There two, this is the bigger of the two. I can't get to the other one at the moment. It may also just be a very old branch pruning.


----------



## elnino (Jun 22, 2015)

Yeah was supposed to go on Wed! We would have meet but I was teaching a friend coring. 

I got most of the big crotches but not the biggest one!

I found burl but might have soft spots and a lot of the little burls were hollow inside. 

I looked at the poplar too but was there walnut in that pile too? 

Def nice wood I wish I made platters and bowl blanks cuz of piths and cracks I might end up with small blanks on some pieces rather than 20inchers.....

But anything not over 12inchers will become hollow forms


----------



## GeorgeS (Jun 22, 2015)

@elnino Nice, did you take any of those big boys back behind the shed? I took three pieces, all had crotches and one had those two burls on it. I told him if the guys coming behind me didn't take all of it to let me know. Tony was really cool, he said "don't worry I have another walnut and a tulip poplar that need to come down too". Guess I'll be going back!


----------



## DavidDobbs (Jun 22, 2015)

Guess it may be time to cut some Walnut trees.


----------



## Kevin (Jun 22, 2015)

10 years ago I had been logging and milling walnut for a couple months when I cut down a tree in my way and discovered this bright red starburst pattern in it. I haven't logged very many walnut since then. 

But the walnut that grows in my FBE patch has a lot of sap just like I like . . .






This walnut was logged in a different part of the county. Bet you never seen any like this before.

Reactions: Like 2 | EyeCandy! 5 | Way Cool 4


----------



## DavidDobbs (Jun 22, 2015)

@Kevin If our walnut looked like that maybe I wouldn't have so much firewood.

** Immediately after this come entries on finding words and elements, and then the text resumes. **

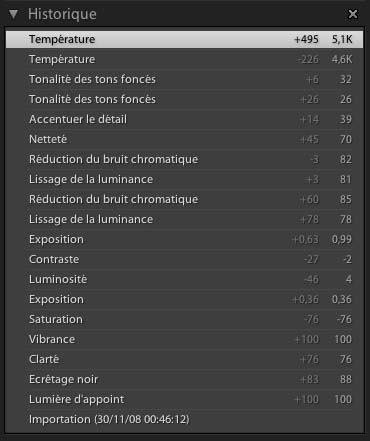This screenshot has width=370, height=441.
Task: Revert to the Vibrance +100 step
Action: coord(185,339)
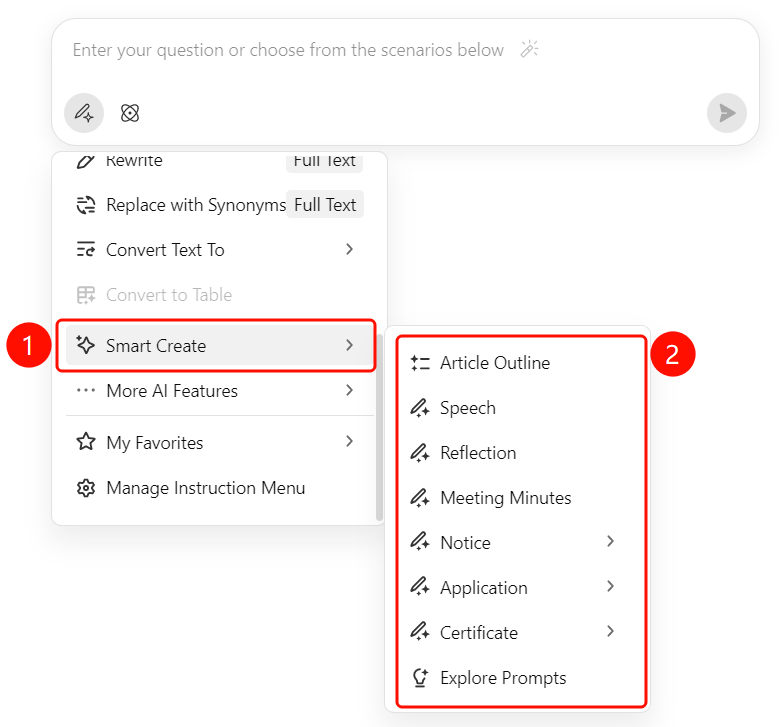Click the magic wand icon in prompt field

point(529,49)
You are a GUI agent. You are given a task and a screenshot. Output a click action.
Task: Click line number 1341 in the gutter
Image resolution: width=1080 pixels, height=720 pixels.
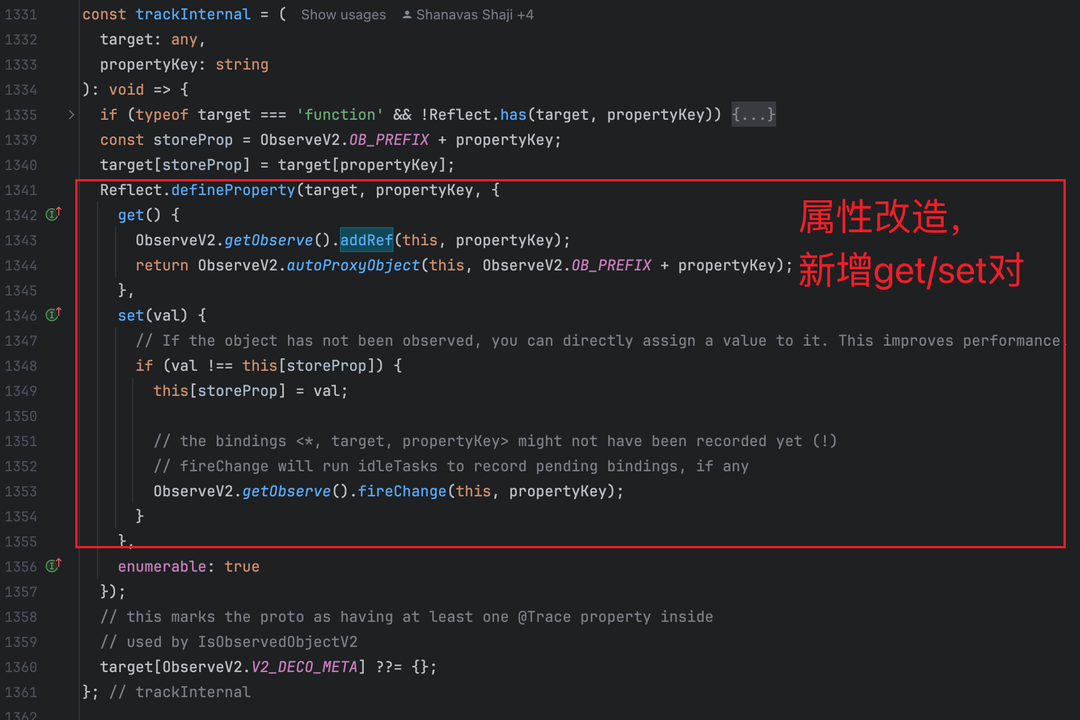pos(21,190)
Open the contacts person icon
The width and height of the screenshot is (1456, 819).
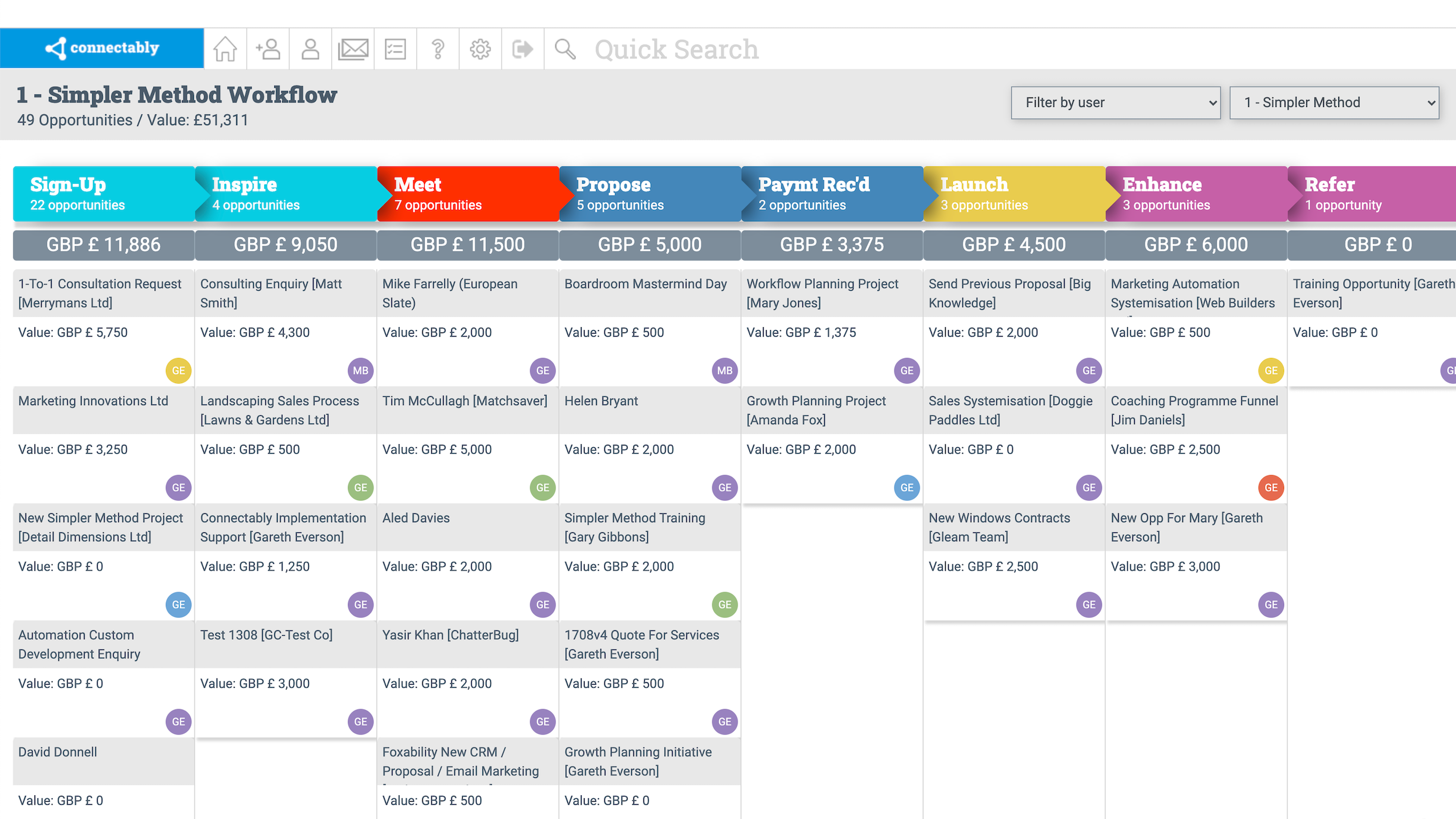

Reactions: Like 1 | Agree 1


----------



## GeorgeS (Jun 22, 2015)

@Kevin That's some pretty wild looking Walnut! I'd be jumping up and down like a little girl if I milled that!


----------



## Kevin (Jun 22, 2015)

GeorgeS said:


> @Kevin That's some pretty wild looking Walnut! I'd be jumping up and down like a little girl if I milled that!

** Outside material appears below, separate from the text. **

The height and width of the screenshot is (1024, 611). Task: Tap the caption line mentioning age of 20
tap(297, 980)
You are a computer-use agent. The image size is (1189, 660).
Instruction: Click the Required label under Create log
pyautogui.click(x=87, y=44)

I never found any more like that. I was a green logger back then and thought heck all these walnut in here must look like this, but it was only 5 trees. I would be logging all I could find of it right alongside the FBE because I never seen walnut like that from anywhere else in the world. I run into some weird stuff down here sometimes.


----------



## DKMD (Jun 22, 2015)

So, I've seen light colored streaks in freshly cut walnut, but they rapidly turned brown as the wood dried... Did those light streaks remain?


----------



## Kevin (Jun 23, 2015)

DKMD said:


> So, I've seen light colored streaks in freshly cut walnut, but they rapidly turned brown as the wood dried... Did those light streaks remain?



They did up until I sold them which if I recall was months after they were stickered like that.

Reactions: Like 1 | Way Cool 1


----------